Dans la partie Est de la République Démocratique du Congo, précisément dans les provinces du Nord-Kivu, Sud-Kivu et Ituri, des messages hostiles aux humanitaires se multiplient notamment sur la toile. Ce, après la montée des tueries des civils dans ces trois provinces. À Beni, dans le Nord-Kivu, théâtre de multiples assassinats de civils, la société civile appelle à l’arrestation de tous ceux qui incitent les jeunes à s’attaquer aux humanitaires. Kizito Bin Hangi, Président de la société civile de Beni, estime que « l’État doit s’imposer et doit asseoir son autorité ».
Kizito Bin Hangi, qui précise que les manifestations sont constitutionnelles et invite la population à éviter de tomber dans les infractions individuelles, plaide pour l’arrestation de toutes les personnes considérées comme des tireurs des ficelles et qui incitent les jeunes à s’attaquer aux biens publics, aux humanitaires, agences du système des Nations unies et à la MONUSCO.
« Les manifestations publiques sont garanties dans notre Constitution. Mais, il nous revient en tant que citoyens, en tant que jeunes, de s’exprimer en restant dans le respect de la loi pour éviter de tomber dans les infractions individuelles. Mais, lorsque tout en faisant ces manifestations nous violons les droits des autres, nous commettons également des infractions et des erreurs », a-t-il déclaré le lundi 5 avril sur Radio Okapi.
« On comprend l’exaspération »
Au terme d’une mission effectuée en Ituri et à Beni au Nord Kivu, Khassim Diagne, représentant spécial adjoint du Secrétaire général de l’ONU en charge des opérations et de la protection en RDC dit être conscient des attentes de la population vis-à-vis de la MONUSCO sur la question sécuritaire.

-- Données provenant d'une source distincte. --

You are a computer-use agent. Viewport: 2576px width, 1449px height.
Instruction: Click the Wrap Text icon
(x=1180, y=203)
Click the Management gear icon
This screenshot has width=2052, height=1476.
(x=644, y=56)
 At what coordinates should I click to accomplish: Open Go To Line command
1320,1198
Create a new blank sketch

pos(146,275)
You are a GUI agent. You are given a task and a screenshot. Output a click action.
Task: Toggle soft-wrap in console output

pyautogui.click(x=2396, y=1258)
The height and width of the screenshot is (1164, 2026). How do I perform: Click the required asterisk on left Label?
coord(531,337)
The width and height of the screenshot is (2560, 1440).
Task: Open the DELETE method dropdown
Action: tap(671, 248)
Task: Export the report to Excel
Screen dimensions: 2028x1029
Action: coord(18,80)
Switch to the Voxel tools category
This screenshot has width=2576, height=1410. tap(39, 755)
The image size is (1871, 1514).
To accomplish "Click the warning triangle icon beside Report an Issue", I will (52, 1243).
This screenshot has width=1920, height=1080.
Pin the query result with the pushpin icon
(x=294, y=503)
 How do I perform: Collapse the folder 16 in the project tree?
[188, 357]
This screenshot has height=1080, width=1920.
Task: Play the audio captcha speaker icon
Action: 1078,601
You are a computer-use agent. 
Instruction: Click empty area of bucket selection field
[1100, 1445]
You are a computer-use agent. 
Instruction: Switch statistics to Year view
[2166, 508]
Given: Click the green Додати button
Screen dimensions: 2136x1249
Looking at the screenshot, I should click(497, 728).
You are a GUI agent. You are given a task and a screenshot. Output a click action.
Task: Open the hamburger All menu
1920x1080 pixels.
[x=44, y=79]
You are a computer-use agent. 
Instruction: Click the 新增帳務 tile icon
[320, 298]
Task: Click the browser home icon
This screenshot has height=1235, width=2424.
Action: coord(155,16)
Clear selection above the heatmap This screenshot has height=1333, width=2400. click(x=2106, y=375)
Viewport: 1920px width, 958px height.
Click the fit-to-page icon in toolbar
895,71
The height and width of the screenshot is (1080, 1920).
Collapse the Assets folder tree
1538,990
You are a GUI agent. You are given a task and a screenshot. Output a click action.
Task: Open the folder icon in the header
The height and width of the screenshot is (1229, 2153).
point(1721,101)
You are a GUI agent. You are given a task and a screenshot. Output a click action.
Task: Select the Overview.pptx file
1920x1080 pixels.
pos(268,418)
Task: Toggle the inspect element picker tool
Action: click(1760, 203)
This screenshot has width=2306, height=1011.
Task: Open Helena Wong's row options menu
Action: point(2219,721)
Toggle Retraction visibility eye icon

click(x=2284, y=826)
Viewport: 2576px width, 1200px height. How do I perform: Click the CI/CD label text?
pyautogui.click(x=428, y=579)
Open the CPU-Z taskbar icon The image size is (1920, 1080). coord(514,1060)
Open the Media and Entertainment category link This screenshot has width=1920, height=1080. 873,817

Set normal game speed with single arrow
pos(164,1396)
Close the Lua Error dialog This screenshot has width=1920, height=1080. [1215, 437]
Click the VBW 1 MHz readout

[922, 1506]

« On comprend l’exaspération, l’impatience, l’espoir que cette population nourrit à l’endroit de la mission, de leur mission. Ça se comprend, parce que tous les jours, ils se réveillent avec des nouvelles comme quoi dans telle localité une personne a été tuée, une femme violée, un enfant kidnappé. Et je crois qu’aucun être humain, quelle que soit son appartenance politique, ethnique, culturelle, n’accepterait de voir ça. C’est vraiment une désacralisation de la condition humaine», avait-il déclaré.
Pour lutter contre ce regain de l’insécurité, Khassim Diagne plaide pour la conjugaison des forces de défense et de sécurité nationales et celles de la MONUSCO. Il précise tout de même que la MONUSCO est en RDC sur l’invitation du Gouvernement.
« Une personne tuée est une mort de plus. L’essentiel aujourd’hui est de mutualiser les forces de défense et de sécurité nationale, les forces de la MONUSCO pour poursuivre ces forces négatives, les éradiquer, les neutraliser à un point qui permette à la population de retrouver ses champs et ses activités de tous les jours », explique-t-il avant d’ajouter : « la MONUSCO est ici à l’invitation du Gouvernement congolais. Le jour évidement où cette présence n’est plus nécessaire ou n’est plus voulue, on nous le signifiera par voie officielle ».
Appel au calme
Pour sa part, le gouverneur du Nord-Kivu Carly Nzanzu Kasivita a appellé toute la population et les jeunes en particulier au calme et à la retenue. Il a également invité les mouvements citoyens « à la responsabilité » et les conseille à ne pas s’attaquer à la Communauté internationale.
« Je voudrais appeler les responsables des mouvements citoyens à la responsabilité. À défaut, ils risquent de tomber dans les infractions individuelles. Il est important en ce moment où on est attaqué de regarder dans la même direction », recadre Carly Nzanzu.
Ce Gouverneur dit, lui aussi, partager avec ces jeunes les préoccupations liées à la restauration de la paix et au développement. Il recommande de ce fait à la jeunesse de « capitaliser » sa force pour accompagner les « meilleures stratégies » pour l’instauration de la paix dans cette partie de la République.
« Nous pensons que pour autant que nous parlons le même langage sur la recherche de la paix, nous allons y arriver. Je voudrais que la jeunesse puisse capitaliser la force qu’elle a, à accompagner les meilleures stratégies de recouvrer la paix. Ne donnons pas la chance à l’ennemi de déstabiliser le pays. Nous devons éviter de tomber dans les stratégies communicationnelles de l’ennemi », prévient Carly Nzanzu.